SUA TAREFA :: No trecho fornecido, resuma o parágrafo que começa com "Acontece que os dramas humanos", preservando suas ideias principais.

TRECHO FORNECIDO ::
⁂

O Espiritismo, cuja proposta filosófica visa o progresso simultâneo da ciência e da moral, precisa reconhecer a assimetria gritante que marca o século 21: o desenvolvimento intelectual corre a galope, enquanto o amadurecimento ético segue a passos vacilantes.
O resultado é um mundo mais técnico, mas não necessariamente mais justo ou compassivo. O ser humano ainda continua ensimesmado e estagnado no que tange à moral.
O uso inconsciente ou egoísta da tecnologia pode nos aprisionar em ilusões: a busca por validação em curtidas, a exposição exagerada do ego, a alienação do presente. O Espiritismo alerta que a matéria é transitória — e que tudo o que alimenta apenas o orgulho, a vaidade e o materialismo nos afasta da verdadeira missão: evoluir como seres morais.
Allan Kardec, com notável lucidez, já antecipava esse descompasso. Ao tratar das leis morais, na terceira parte de O Livro dos Espíritos, ele adverte que o verdadeiro progresso não se mede apenas pela potência das máquinas ou pela precisão dos algoritmos, mas pela capacidade de o ser humano viver em harmonia com o outro. “Onde houver mais caridade e menos egoísmo, ali está o sinal do verdadeiro progresso”, ensinava.
Acontece que os dramas humanos não foram superados pela tecnologia. Pelo contrário, foram apenas recobertos por novas linguagens. O abandono afetivo se traveste de hiperconectividade. A busca por sentido se camufla em performances de felicidade. A dor emocional é anestesiada com mídias, consumo e farmacologia. E o movimento espírita, muitas vezes, segue mesmerizado pelas formas sem atentar-se ao conteúdo.
Nesse contexto, o desafio espiritual da era digital é o de usar o livre-arbítrio com consciência. A tecnologia é uma ponte. Cabe a nós escolher se ela vai nos aproximar da luz... ou nos distrair do caminho.

⁂

EXTRATO DE DADOS ::
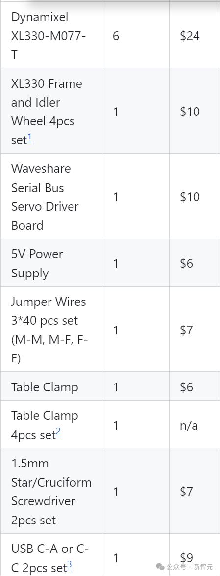This screenshot has width=220, height=576.
Task: Select the 5V Power Supply cell
Action: coord(51,263)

⁂

RESPOSTA DO EXERCÍCIO :: A tecnologia não superou os dramas humanos, apenas os encobriu com novas linguagens. O abandono afetivo aparece como hiperconectividade, a busca por sentido se disfarça em performances de felicidade e a dor emocional é anestesiada com mídias, consumo e farmacologia. O movimento espírita, muitas vezes, fica preso às formas e não atenta ao conteúdo.